Ces décisions interviennent alors même que les autorités disposent d’informations précises et actualisées sur les dangers encourus par les personnes renvoyées. Plusieurs cas documentés font état de détentions arbitraires, d’interrogatoires violents et de mauvais traitements infligés dès l’arrivée à l’aéroport international de Bujumbura, confirmant le caractère prévisible des risques liés à ces expulsions.
Le Burundi, depuis la crise politique déclenchée en 2015 par la candidature contestée du président Pierre Nkurunziza à un troisième mandat, demeure le théâtre de violations systématiques des droits humains. Malgré les changements institutionnels annoncés depuis lors, la situation ne s’est pas améliorée de manière significative.
Le régime en place, appuyé notamment par la milice du parti au pouvoir, les Imbonerakure, est régulièrement accusé d’exécutions extrajudiciaires, de disparitions forcées, d’actes de torture et d’emprisonnements arbitraires visant les opposants politiques, les défenseurs des droits humains, les journalistes et toute voix dissidente. Ces violations persistantes ont provoqué un exode massif, contraignant des milliers de Burundaises et de Burundais à fuir vers les pays voisins et au-delà, notamment vers la Suisse. Les rapports récents des Nations Unies et de la société civile confirment que les personnes revenant d’exil sont particulièrement ciblées et exposées à des représailles immédiates.

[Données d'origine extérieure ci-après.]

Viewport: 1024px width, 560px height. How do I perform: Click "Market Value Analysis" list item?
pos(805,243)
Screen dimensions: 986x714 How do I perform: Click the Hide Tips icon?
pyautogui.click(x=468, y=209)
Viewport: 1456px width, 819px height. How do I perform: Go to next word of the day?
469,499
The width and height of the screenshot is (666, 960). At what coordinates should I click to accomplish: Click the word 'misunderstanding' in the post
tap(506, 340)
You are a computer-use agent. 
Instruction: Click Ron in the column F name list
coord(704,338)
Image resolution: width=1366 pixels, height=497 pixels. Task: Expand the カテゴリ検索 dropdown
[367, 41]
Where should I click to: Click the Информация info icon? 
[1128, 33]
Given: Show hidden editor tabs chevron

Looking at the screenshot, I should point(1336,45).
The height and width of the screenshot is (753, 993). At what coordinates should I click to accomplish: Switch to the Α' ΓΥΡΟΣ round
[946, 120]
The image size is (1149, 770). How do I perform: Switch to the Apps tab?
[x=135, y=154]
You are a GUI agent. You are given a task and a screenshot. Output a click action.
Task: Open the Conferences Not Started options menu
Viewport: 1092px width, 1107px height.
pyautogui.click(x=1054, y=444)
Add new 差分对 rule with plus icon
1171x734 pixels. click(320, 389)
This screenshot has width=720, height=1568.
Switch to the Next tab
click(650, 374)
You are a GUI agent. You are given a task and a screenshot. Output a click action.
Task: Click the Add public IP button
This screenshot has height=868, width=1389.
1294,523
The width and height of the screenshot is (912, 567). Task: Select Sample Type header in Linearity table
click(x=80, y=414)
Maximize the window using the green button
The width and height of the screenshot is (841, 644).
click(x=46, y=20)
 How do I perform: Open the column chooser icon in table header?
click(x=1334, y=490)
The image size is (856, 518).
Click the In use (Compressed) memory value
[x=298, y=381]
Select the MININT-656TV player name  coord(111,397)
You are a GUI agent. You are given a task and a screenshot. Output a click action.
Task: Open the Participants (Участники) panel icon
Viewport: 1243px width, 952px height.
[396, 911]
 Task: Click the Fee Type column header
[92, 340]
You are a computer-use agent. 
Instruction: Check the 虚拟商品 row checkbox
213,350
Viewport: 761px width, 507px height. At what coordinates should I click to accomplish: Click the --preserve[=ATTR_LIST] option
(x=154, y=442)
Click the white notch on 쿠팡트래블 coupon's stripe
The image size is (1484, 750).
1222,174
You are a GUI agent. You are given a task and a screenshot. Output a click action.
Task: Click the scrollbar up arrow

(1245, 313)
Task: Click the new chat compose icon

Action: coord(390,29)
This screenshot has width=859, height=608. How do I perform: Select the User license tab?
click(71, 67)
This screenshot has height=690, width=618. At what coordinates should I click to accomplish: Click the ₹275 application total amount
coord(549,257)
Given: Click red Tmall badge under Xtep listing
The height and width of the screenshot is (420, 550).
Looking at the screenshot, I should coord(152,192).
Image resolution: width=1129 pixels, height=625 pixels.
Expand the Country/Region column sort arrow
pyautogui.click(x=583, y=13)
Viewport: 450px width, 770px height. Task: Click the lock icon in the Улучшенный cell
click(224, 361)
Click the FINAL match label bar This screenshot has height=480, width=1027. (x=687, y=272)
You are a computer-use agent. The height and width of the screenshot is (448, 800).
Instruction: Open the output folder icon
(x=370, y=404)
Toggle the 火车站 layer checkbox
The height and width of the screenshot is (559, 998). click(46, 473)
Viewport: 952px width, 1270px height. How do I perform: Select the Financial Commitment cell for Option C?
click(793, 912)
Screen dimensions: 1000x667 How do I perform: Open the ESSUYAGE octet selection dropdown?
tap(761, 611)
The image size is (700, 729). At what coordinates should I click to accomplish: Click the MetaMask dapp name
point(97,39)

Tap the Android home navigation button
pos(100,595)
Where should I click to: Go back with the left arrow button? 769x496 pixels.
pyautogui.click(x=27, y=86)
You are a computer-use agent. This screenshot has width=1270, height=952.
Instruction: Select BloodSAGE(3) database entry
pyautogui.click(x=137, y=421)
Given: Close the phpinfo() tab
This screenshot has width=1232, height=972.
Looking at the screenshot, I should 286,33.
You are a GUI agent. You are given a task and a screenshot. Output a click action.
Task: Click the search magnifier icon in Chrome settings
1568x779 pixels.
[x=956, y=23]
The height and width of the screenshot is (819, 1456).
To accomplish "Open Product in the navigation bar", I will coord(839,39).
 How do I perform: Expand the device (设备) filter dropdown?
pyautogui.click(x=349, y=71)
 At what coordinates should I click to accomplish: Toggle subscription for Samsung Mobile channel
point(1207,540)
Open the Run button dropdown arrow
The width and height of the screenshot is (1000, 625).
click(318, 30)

La position actuelle de la Suisse est en totale contradiction avec ses propres déclarations et analyses antérieures. En 2015 déjà, les autorités suisses se disaient « très préoccupées » par la situation au Burundi, appelant au respect de la Constitution et des droits humains et exprimant leur « profonde inquiétude » quant aux risques pesant sur la paix et la stabilité du pays.
Plus récemment encore, en 2025, la Suisse a reconnu devant le Conseil des droits de l’homme des Nations Unies la persistance de violations graves des droits humains au Burundi, notamment des disparitions forcées, des détentions arbitraires, des actes de torture et des exécutions extrajudiciaires.
Aujourd’hui pourtant, en procédant à des renvois forcés, la Suisse semble ignorer ses propres mises en garde ainsi que les conclusions des mécanismes internationaux de protection des droits humains, s’exposant ainsi à une violation manifeste de ses obligations internationales. Cette contradiction est d’autant plus frappante au regard de l’intervention du Représentant suisse au Conseil des droits de l’homme des Nations Unies, le 24 novembre 2025 à Genève, sur la situation au Burundi.
Pour rappel, le gouvernement burundais refuse toujours l’accès au Rapporteur spécial des Nations Unies sur la situation des droits de l’homme au Burundi et a mis fin à la présence du Bureau du Haut-Commissariat des Nations Unies aux droits de l’homme depuis 2019. Ce refus persistant de coopération constitue un signe alarmant du manque de transparence et de volonté de réforme des autorités burundaises, un constat que la Suisse elle-même a reconnu publiquement.
Dans ce contexte, toute décision de renvoi vers le Burundi revient à exposer sciemment des personnes à un risque élevé de persécutions, en contradiction directe avec les principes fondamentaux du droit international humanitaire et de la protection des réfugiés.
Une Commission d’enquête de l’ONU a établi qu’il existait des « motifs raisonnables de croire que des crimes contre l’humanité ont été commis » depuis avril 2015.
Pour rappel : Le Principe de non-refoulement est la pierre angulaire du droit international en matière d’asile.